───── Entries provided

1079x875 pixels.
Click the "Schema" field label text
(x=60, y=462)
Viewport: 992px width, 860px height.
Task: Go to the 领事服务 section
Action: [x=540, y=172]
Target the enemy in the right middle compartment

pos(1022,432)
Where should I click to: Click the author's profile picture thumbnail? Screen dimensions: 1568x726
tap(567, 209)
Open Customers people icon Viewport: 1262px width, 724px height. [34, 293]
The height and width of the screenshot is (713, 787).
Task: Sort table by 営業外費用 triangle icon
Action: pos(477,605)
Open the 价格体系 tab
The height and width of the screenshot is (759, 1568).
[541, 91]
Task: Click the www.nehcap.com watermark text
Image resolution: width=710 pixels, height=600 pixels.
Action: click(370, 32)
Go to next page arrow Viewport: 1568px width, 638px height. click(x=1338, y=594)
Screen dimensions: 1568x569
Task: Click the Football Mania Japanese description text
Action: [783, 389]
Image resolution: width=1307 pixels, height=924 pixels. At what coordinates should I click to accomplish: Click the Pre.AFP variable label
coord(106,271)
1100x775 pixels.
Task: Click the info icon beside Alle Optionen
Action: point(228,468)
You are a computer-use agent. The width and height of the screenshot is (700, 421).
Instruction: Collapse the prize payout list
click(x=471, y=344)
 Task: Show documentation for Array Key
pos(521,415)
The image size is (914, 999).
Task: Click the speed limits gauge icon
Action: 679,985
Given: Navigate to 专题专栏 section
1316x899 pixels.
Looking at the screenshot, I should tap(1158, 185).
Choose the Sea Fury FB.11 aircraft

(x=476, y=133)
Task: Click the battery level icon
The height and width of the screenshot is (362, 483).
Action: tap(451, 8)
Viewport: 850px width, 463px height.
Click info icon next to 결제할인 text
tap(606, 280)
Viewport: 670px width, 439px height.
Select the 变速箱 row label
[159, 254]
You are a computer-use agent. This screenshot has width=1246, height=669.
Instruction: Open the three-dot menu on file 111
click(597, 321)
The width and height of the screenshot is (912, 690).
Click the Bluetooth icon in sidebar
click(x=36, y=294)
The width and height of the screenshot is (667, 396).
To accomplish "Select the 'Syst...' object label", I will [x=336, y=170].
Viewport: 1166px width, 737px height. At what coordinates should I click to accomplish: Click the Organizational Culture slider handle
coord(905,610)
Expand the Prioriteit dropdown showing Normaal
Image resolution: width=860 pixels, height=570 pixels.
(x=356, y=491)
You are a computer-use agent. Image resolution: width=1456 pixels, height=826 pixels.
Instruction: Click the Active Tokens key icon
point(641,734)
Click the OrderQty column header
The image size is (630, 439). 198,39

──────────

What is required -
Say how many lines in the records hold the string "agent", please, and add no other words.

Result for this task -
3